Of the entries below, return exactly those lines that fall between the one containing "The height and width of the screenshot is (799, 1065)." and the one containing "Favorite the Vibrato", the two end lines included.

:: Information shown ::
- - - - - - -

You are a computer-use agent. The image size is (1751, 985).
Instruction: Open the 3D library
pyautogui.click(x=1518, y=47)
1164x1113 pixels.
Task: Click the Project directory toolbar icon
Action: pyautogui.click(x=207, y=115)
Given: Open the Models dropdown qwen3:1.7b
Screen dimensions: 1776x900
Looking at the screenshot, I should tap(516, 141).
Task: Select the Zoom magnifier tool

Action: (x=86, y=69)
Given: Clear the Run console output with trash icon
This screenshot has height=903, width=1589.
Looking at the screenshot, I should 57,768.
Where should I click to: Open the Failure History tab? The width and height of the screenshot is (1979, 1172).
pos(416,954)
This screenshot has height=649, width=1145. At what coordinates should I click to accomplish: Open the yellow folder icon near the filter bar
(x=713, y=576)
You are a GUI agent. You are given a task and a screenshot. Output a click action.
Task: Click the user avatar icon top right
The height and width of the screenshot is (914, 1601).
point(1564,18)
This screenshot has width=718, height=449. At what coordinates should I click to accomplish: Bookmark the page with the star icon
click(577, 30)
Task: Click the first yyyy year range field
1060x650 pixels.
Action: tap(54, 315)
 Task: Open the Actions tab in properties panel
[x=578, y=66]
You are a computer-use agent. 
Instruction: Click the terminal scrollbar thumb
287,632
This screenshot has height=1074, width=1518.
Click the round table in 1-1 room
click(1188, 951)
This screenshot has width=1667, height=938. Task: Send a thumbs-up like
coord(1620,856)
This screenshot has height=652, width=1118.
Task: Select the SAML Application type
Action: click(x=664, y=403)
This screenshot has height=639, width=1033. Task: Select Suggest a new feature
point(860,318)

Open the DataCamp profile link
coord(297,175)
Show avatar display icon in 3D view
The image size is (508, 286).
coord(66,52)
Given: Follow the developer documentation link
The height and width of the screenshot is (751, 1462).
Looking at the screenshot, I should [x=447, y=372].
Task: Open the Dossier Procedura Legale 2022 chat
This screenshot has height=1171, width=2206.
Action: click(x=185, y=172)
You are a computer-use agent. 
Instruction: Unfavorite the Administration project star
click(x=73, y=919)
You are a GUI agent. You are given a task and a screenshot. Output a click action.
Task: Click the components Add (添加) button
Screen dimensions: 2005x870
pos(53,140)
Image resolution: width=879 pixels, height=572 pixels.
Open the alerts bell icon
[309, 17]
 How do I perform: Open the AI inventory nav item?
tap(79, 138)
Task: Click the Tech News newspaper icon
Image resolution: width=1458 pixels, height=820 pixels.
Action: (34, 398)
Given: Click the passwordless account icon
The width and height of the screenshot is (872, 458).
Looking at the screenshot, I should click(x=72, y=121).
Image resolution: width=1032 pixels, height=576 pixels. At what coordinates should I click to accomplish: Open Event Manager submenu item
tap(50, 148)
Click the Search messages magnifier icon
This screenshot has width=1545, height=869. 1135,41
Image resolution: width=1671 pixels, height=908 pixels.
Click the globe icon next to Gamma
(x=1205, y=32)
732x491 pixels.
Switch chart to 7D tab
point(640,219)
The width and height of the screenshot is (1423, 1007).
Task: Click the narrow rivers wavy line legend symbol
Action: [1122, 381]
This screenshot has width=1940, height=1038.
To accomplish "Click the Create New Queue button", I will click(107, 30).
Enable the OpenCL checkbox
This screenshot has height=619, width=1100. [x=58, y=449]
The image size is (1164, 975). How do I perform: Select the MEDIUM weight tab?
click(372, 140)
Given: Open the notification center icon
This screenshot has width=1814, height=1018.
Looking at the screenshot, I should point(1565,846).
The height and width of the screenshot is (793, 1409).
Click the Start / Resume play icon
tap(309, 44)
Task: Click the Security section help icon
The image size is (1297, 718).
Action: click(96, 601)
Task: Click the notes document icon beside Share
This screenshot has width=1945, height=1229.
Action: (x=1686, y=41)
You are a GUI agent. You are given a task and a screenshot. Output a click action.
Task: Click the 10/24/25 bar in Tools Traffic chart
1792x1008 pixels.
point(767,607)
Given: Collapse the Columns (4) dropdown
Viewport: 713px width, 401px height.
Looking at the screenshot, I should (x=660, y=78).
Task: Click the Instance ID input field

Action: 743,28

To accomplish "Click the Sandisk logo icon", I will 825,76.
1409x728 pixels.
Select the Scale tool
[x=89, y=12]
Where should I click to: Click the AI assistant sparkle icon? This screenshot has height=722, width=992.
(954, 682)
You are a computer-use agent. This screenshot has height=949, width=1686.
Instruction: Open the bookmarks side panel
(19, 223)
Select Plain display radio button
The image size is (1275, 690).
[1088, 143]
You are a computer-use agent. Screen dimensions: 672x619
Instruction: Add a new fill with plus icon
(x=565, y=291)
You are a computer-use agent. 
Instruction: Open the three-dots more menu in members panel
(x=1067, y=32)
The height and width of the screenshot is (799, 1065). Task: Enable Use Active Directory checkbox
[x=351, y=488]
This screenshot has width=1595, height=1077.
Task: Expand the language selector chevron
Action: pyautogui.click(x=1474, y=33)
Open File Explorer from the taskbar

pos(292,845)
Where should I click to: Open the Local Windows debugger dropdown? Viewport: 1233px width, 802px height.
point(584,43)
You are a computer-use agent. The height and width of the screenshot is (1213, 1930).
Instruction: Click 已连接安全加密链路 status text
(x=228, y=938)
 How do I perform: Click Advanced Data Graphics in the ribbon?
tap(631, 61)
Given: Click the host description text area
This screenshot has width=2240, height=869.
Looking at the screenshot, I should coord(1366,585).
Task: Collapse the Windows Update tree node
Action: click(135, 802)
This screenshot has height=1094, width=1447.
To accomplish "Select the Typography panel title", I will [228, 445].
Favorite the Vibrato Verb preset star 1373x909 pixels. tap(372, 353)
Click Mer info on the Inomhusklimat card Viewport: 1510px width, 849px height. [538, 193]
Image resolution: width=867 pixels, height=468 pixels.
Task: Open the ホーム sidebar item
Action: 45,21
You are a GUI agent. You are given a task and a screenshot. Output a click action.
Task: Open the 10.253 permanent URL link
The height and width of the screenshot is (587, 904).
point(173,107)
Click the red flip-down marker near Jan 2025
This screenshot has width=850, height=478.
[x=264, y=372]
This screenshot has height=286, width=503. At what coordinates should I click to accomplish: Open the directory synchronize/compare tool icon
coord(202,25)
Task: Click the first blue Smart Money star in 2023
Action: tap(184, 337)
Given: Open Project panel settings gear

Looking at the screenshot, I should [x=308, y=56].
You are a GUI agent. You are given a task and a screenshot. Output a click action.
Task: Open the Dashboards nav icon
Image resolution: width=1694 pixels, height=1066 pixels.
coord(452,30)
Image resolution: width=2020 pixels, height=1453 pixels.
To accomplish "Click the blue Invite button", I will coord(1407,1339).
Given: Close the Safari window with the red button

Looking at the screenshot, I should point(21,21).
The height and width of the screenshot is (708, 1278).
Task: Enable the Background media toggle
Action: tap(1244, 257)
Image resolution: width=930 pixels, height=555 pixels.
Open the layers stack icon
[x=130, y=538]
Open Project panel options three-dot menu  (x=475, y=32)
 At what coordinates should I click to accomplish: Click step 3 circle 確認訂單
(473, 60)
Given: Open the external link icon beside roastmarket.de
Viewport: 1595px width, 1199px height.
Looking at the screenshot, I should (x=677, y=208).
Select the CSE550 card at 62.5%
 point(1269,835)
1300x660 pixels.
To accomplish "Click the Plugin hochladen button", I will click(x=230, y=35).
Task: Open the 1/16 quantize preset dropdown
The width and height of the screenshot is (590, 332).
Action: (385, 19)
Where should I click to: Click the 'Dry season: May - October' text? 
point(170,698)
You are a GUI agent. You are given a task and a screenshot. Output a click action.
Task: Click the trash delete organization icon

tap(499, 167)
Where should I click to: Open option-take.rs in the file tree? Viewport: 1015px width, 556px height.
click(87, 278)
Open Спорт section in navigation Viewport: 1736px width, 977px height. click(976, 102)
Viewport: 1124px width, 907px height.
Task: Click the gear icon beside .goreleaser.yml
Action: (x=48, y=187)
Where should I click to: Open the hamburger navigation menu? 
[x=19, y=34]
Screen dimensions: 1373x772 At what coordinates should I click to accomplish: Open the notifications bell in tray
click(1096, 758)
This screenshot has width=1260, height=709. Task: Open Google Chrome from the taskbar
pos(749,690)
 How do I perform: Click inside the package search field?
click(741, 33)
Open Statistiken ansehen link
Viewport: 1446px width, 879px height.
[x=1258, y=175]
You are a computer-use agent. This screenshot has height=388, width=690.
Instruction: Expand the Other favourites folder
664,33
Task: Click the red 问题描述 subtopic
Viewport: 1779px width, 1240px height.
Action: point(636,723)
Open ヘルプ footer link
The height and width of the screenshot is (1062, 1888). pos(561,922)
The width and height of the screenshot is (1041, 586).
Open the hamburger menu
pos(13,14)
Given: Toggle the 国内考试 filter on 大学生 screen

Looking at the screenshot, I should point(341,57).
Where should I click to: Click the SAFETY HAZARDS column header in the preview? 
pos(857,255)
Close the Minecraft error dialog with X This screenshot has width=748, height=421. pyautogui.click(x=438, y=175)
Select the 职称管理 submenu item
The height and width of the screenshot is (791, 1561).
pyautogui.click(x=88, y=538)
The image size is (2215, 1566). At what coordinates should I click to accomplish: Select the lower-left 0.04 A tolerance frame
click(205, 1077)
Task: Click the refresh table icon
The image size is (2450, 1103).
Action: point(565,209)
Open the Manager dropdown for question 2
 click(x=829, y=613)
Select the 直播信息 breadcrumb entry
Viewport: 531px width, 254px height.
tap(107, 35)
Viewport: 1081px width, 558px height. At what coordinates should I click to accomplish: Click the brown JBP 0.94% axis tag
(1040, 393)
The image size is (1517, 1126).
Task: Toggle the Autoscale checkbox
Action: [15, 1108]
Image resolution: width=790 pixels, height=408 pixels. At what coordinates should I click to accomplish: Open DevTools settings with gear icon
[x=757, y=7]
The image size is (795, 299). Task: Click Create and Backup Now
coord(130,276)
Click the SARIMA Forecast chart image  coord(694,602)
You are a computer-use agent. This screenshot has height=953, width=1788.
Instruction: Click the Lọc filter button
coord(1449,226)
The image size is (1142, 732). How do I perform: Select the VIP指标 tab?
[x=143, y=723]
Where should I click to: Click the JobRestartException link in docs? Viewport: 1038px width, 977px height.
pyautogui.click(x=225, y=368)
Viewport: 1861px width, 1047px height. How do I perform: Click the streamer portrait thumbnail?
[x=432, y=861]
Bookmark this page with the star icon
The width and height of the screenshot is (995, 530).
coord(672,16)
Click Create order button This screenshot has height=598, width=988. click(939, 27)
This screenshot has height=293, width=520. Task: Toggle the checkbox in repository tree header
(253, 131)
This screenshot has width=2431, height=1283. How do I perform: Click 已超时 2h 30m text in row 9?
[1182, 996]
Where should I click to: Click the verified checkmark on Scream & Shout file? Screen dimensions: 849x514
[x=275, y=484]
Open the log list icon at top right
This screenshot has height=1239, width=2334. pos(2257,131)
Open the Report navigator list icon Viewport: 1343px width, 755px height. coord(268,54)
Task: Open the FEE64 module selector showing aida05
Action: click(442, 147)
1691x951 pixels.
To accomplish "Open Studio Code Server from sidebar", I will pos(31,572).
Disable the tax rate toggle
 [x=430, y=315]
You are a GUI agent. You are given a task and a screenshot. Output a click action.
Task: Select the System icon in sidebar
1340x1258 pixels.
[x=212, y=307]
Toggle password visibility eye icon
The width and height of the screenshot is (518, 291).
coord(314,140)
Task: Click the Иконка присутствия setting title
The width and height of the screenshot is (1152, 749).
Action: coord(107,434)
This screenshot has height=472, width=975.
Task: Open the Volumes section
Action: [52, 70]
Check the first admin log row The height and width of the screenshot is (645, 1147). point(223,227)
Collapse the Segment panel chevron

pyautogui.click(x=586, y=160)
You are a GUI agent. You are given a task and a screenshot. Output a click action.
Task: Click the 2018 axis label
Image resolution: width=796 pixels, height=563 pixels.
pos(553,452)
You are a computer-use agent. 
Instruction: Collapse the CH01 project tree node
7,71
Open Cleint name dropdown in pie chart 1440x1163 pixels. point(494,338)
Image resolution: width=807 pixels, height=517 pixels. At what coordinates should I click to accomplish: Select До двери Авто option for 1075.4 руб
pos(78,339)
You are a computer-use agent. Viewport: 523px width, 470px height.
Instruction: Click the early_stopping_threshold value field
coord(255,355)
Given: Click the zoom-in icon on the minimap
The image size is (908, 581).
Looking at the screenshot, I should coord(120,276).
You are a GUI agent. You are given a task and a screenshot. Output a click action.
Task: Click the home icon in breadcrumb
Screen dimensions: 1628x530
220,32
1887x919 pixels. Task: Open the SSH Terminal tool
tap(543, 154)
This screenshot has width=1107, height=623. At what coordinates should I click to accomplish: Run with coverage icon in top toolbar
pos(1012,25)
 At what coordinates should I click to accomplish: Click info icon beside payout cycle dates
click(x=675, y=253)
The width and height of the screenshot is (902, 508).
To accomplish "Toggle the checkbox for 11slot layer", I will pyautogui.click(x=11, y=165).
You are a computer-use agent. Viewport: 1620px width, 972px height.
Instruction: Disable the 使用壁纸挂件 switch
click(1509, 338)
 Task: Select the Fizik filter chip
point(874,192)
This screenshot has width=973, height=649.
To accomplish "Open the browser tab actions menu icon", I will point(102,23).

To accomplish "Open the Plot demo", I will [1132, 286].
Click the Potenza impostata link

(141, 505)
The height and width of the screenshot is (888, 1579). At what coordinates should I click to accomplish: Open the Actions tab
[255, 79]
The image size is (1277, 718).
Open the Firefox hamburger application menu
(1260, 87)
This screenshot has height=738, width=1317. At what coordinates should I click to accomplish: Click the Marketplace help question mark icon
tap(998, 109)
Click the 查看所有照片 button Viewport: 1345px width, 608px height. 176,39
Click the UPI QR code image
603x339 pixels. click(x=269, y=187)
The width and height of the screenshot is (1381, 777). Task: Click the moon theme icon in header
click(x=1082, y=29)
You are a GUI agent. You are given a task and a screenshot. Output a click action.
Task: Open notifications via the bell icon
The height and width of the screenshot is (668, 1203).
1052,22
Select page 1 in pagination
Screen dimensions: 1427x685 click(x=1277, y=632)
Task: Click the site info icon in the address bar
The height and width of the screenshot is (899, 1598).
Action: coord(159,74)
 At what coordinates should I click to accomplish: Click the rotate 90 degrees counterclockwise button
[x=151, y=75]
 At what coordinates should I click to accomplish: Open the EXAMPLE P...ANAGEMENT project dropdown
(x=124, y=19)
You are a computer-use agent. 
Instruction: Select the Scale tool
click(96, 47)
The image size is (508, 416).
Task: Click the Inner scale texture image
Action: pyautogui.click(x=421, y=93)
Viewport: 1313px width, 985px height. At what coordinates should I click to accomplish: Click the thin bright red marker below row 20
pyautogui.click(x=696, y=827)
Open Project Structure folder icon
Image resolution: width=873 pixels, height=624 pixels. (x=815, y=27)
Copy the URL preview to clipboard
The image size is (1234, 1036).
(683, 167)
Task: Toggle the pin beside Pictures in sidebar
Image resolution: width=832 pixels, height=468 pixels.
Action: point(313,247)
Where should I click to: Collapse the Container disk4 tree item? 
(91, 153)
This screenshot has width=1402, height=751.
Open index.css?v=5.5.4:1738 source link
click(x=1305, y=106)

- - - - - - -

:: Result of this exercise ::
The height and width of the screenshot is (799, 1065). Task: Enable Use Active Directory checkbox
[x=351, y=488]
This screenshot has width=1595, height=1077.
Task: Expand the language selector chevron
Action: pyautogui.click(x=1474, y=33)
Open File Explorer from the taskbar

pos(292,845)
Where should I click to: Open the Local Windows debugger dropdown? Viewport: 1233px width, 802px height.
point(584,43)
You are a computer-use agent. The height and width of the screenshot is (1213, 1930).
Instruction: Click 已连接安全加密链路 status text
(x=228, y=938)
 How do I perform: Click Advanced Data Graphics in the ribbon?
tap(631, 61)
Given: Click the host description text area
This screenshot has width=2240, height=869.
Looking at the screenshot, I should coord(1366,585).
Task: Collapse the Windows Update tree node
Action: click(135, 802)
This screenshot has height=1094, width=1447.
To accomplish "Select the Typography panel title", I will [228, 445].
Favorite the Vibrato Verb preset star 1373x909 pixels. tap(372, 353)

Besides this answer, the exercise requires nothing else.